The guy in the mask stood on the balcony 40 years ago. The Olympics open Friday night for the tenth time since the tragedy in Munich and they’ll open without official mention of the incident. There will be no moment of silence hoped for by the families of the slain Israelis and called for by President Obama, Secretary of State Clinton and the German and Israeli governments.
International Olympic Committee President Jacques Rogge says that he doesn’t feel that the celebratory Opening Ceremonies are the appropriate venue for such a commemoration. He may have a point there. As somebody who has written a number of scripts for event openings, pre-games and the like, I can hardly disagree with him. Nothing takes the air out of the room like a moment of silence. After all, there will be other events. There will be a reception on August 6 in London and a memorial Rogge will attend at the airport where the hostages were killed on Sept. 5 – the actual 40th anniversary of the nightmare.
Another argument you hear against a moment of silence, or other recognition of the tragedy, is the cry not to politicize the Olympics. Never mind that a moment of silence would be to remember not so much a country as fellow Olympians – believers in the ideals of the Games who had come to compete in the Olympic Spirit. The “don’t politicize the Games” ship sailed ages ago. If not before, it definitely left the dock in Berlin in 1936. It sets off again each time a block of countries boycotts for one reason or another and each time that – like in 1936 – an oppressive regime is given the Games and uses them as an opportunity to tout its alleged softer side. Most of what made the Olympics a Cold War-era powerhouse was political – the seemingly never-ending conflict between the USA and its allies and the Soviet Bloc nations were must-see TV every four (and eventually every two) years until the Berlin Wall fell.
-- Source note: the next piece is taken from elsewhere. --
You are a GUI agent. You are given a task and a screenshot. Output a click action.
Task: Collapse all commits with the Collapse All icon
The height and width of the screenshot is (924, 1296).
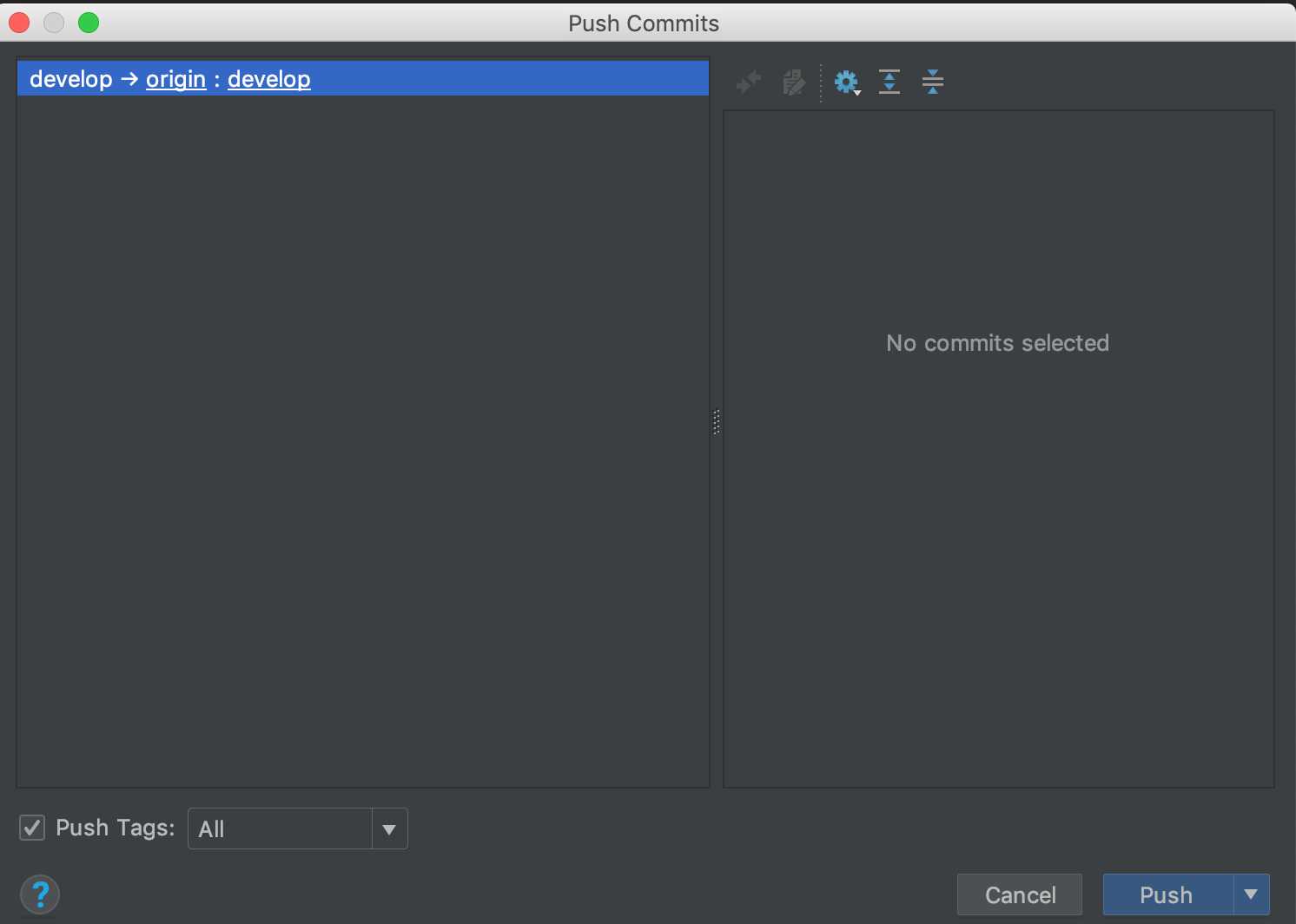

And then you get back to the fear. A moment of silence likely wouldn’t be well received by all in attendance, given the fact that one nation taking part has both called for the elimination of Israel and won’t allow its athletes to compete against Israelis.
Given the options, you would hope that the poor excuse of “it would ruin the party” really is the basis of denying the request for the moment of silence, because if that’s not it – if it really is about fear – then not much has changed in 40 years.